◆ Work required ◆
All entries below are to be set down again, identical to the source.
START Source material
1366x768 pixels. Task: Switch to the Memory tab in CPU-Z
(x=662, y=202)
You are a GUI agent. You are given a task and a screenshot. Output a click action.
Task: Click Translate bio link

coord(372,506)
END Source material
◆ Exercise output ◆
1366x768 pixels. Task: Switch to the Memory tab in CPU-Z
(x=662, y=202)
You are a GUI agent. You are given a task and a screenshot. Output a click action.
Task: Click Translate bio link

coord(372,506)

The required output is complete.